Exercise materials:

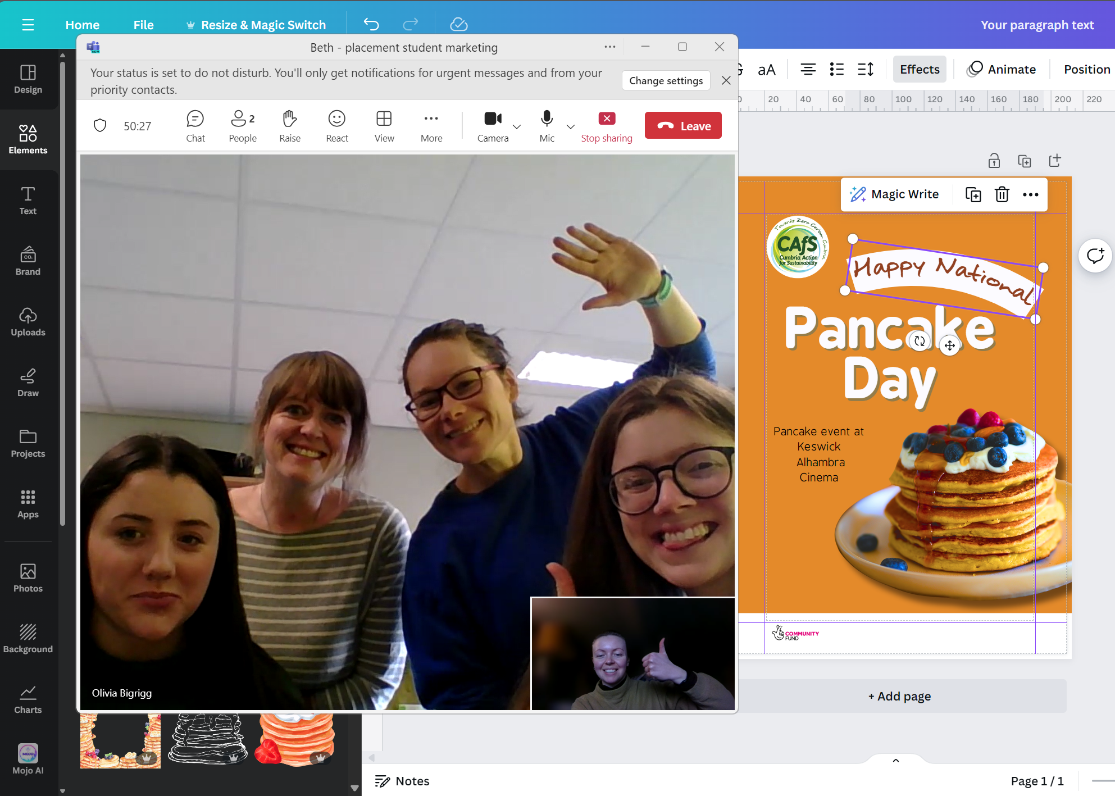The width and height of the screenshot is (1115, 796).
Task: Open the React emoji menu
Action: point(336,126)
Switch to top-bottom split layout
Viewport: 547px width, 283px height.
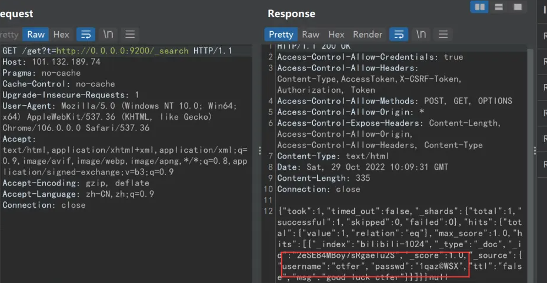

--

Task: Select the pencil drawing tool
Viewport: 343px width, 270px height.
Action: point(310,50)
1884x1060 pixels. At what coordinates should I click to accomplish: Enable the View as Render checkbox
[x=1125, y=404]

Work instructions: Reproduce word for word the lines starting at the one containing "The width and" and ending at the one containing "Viewport: 547px width, 283px height.", leaving out the pictures.

Answer for the task:
The width and height of the screenshot is (1115, 796).
Task: Open the React emoji menu
Action: point(336,126)
Switch to top-bottom split layout
Viewport: 547px width, 283px height.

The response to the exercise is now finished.